Ira Gershwin was born in New York on December 6, 1896, to Rose & Morris Gershwin (previously Gershowitz, of St. Petersburg, Russia). On September 26, 1898, his brother George and future songwriting partner would be born. They would collaborate until George’s death in 1937.
Ira was a book-reading young man, and was involved with school newspapers and magazines. In high school, he met Yip Harburg, and they shared a lifelong friendship and a love of Gilbert & Sullivan. (See our prior post about Mr. Harburg, at https://bethshalompgh.org/who-was-yip-harburg-originally-published-may-29-30-2020/.) The Gershwins lived in the Yiddish Theatre District. Ira worked as a cashier at their father’s bathhouse. In 1918, his brother George asked him to write lyrics for their first song, “The Real American Folk Song” (worth learning, test later on what the song references).
As brother George was becoming famous, Ira was asked in 1921 to compose songs with Vincent Youmans and Paul Lannin for the production Two Little Girls in Blue. He wrote under the pseudonym Arthur Francis, taken from the names of their two younger siblings, Arthur and Frances. Finding success, Arthur Francis would collaborate that same year with George on the score for A Dangerous Maid. Dropping the fake name, Ira would join George to compose their first Broadway hit, Lady, Be Good (1924). It was the first of their many shows (including the opera Porgy and Bess) and four films. Ira even devised the name of George’s piece “Rhapsody In Blue.”

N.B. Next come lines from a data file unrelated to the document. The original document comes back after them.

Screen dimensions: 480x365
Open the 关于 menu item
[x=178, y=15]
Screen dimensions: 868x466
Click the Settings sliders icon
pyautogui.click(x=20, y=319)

Ira Gershwin was the first lyricist to be awarded a Pulitzer Prize for Drama, for Of Thee I Sing (1931), along with playwrights George S. Kaufman (Pittsburgher) and Morrie Ryskind, for which many were indignant that George had been left out for his music not being considered “literary” (a decision later revisited by the Pulitzer Committee with an honorary award to George). The production deals with Presidential politics, and is timeless. (Your correspondent recalls Richard Rauh portraying a decidedly perfect Throttlebottom in a staging with the Pittsburgh Symphony years ago.)
After finishing the brothers’ last song, “Love Is Here to Stay,” and (with Vernon Duke) the last movie (The Goldwyn Follies), Ira wrote very little for a few years. Then he would join with Kurt Weill, Jerome Kern, and Harold Arlen composing lyrics for such hits, respectively, as “The Saga of Jenny,” “Long Ago and Far Away,” and “The Man That Got Away.” Ira wrote the lyrics to Danny Kaye’s hit “Tchaikovsky” (worth finding on YouTube) and would compose with Aaron Copland, Arthur Schwartz, and Harry Warren, as well. Friendly with many literati, Ira Gershwin continued to write throughout his life. In 1964, he wrote lyrics to three of George’s unfinished works.

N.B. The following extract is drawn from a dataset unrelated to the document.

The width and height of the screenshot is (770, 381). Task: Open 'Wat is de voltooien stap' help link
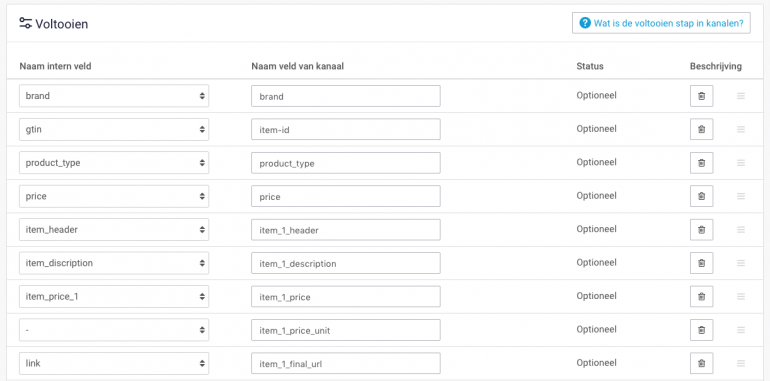point(661,23)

Ira Gershwin’s book Lyrics on Several Occasions (1959) told in a very familiar way about the creative process. In the 1980s Ira would rework lyrics for some of the brothers’ early song for the musical My One and Only (1983). And we lost him on August 17, 1983. Crazy For You, an adaptation of Girl Crazy (1930), opened on Broadway in 1992.
Ultimately a prolific lyricist with a catalog of some 700 songs, Ira Gershwin had worked at many jobs, had even contemplated medical school. Yet his writing path had been laid: he published a story, “The Shrine,” in 1918 in Smart Set, and his first published song was “You May Throw All the Rice You Desire But Please Friends, Throw No Shoes.”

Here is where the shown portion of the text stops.